◆ RAW DATA
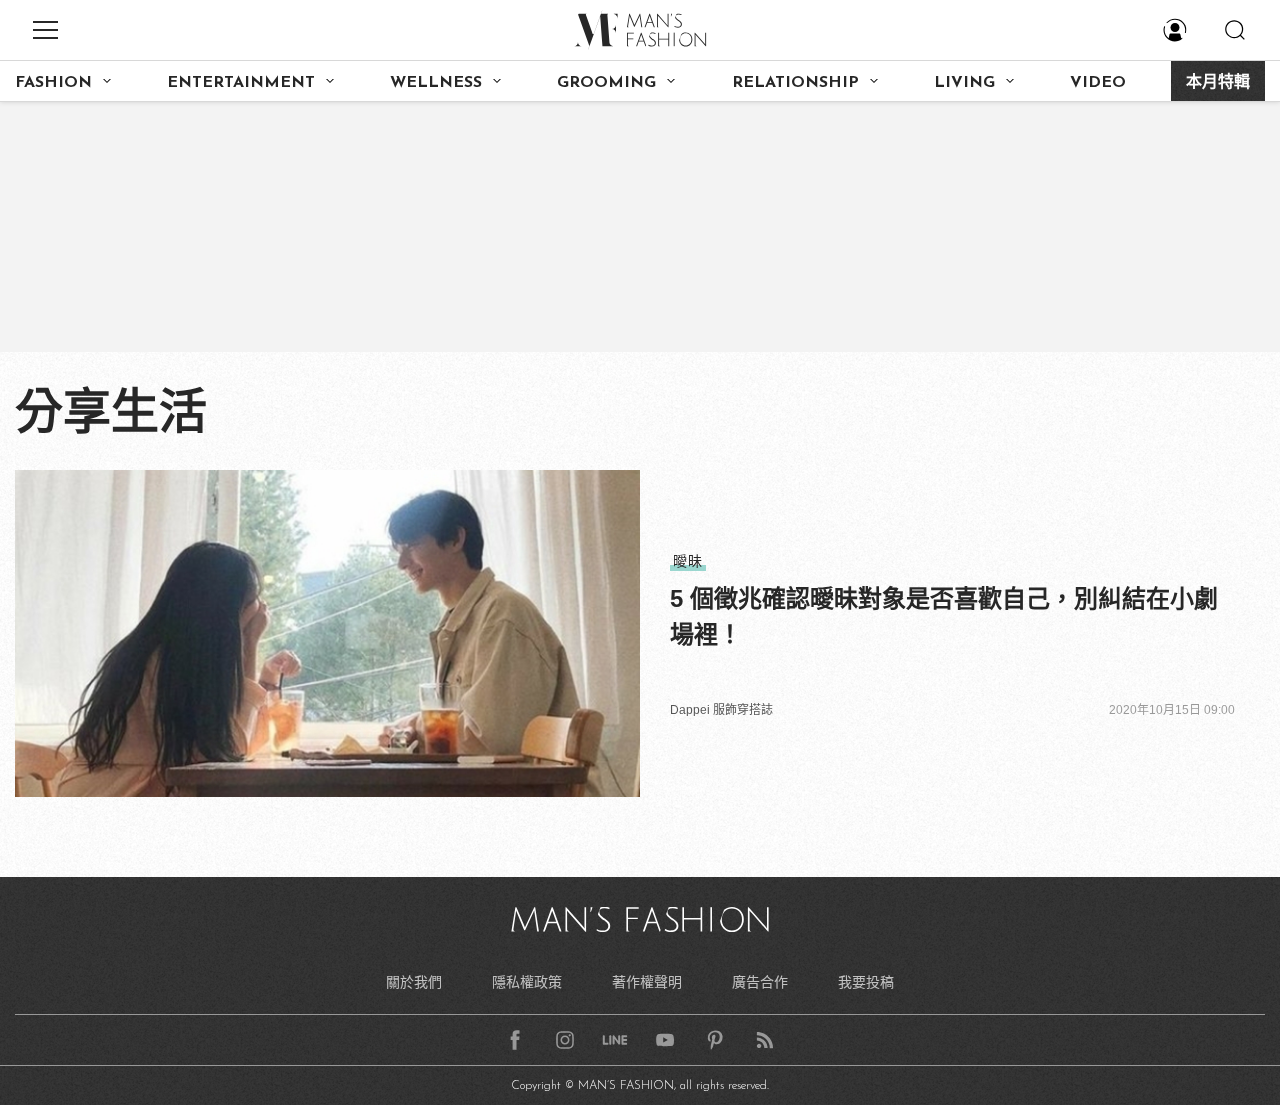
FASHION (53, 83)
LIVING (964, 83)
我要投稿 (866, 982)
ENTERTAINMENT (241, 83)
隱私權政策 (527, 982)
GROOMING (606, 83)
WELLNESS (436, 83)
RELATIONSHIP (795, 83)
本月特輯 (1218, 83)
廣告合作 (760, 982)
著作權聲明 (647, 982)
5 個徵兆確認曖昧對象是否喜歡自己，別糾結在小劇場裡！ (944, 616)
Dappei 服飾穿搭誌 (721, 710)
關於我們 (414, 982)
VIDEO (1098, 83)
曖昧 (688, 561)
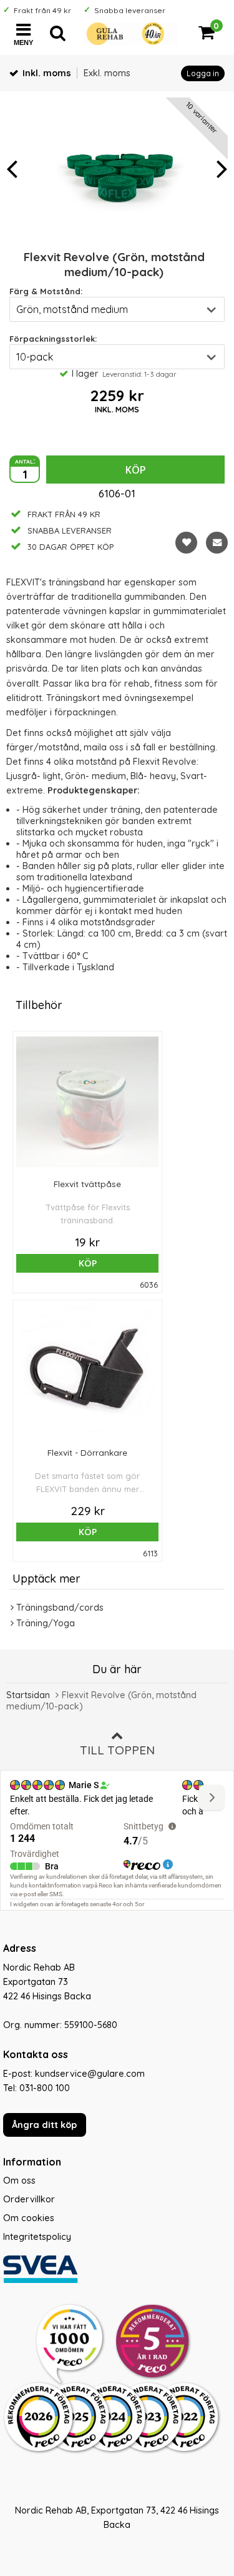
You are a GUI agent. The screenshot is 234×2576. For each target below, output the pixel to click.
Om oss (19, 2180)
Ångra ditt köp (44, 2125)
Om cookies (28, 2218)
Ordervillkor (29, 2199)
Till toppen (117, 1750)
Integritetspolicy (37, 2236)
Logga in (203, 73)
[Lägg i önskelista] (186, 543)
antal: (25, 460)
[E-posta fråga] (217, 543)
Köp (135, 470)
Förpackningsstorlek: (53, 339)
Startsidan (28, 1695)
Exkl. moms (107, 73)
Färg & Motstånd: (45, 291)
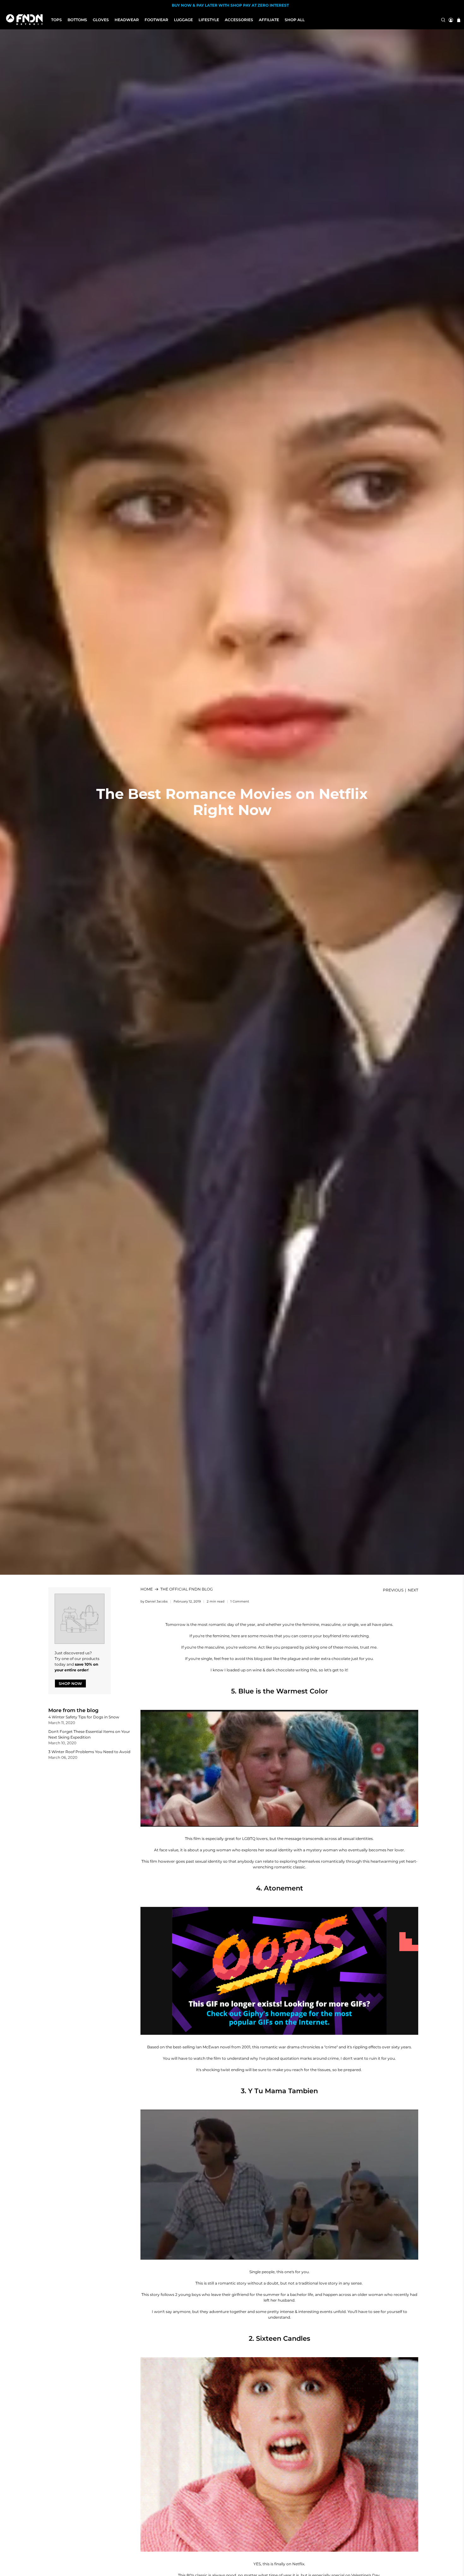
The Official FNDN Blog (186, 1589)
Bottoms (77, 19)
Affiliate (269, 19)
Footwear (156, 19)
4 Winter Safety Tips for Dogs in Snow (83, 1717)
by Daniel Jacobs (154, 1601)
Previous (393, 1590)
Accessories (239, 19)
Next (413, 1590)
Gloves (101, 19)
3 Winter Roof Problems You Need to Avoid (89, 1751)
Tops (56, 19)
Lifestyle (209, 19)
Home (146, 1589)
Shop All (295, 19)
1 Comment (239, 1601)
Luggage (183, 19)
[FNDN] (25, 20)
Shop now (70, 1683)
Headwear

◆ WORK INSTRUCTIONS
Starting at the line containing "Startsidan (28, 1695)" and finishing at the line containing "Shop now (70, 1683)", return those lines exactly as they appear above, without the pictures.

◆ EXPECTED ANSWER
Startsidan (28, 1695)
Exkl. moms (107, 73)
Färg & Motstånd: (45, 291)
The Official FNDN Blog (186, 1589)
Bottoms (77, 19)
Affiliate (269, 19)
Footwear (156, 19)
4 Winter Safety Tips for Dogs in Snow (83, 1717)
by Daniel Jacobs (154, 1601)
Previous (393, 1590)
Accessories (239, 19)
Next (413, 1590)
Gloves (101, 19)
3 Winter Roof Problems You Need to Avoid (89, 1751)
Tops (56, 19)
Lifestyle (209, 19)
Home (146, 1589)
Shop All (295, 19)
1 Comment (239, 1601)
Luggage (183, 19)
[FNDN] (25, 20)
Shop now (70, 1683)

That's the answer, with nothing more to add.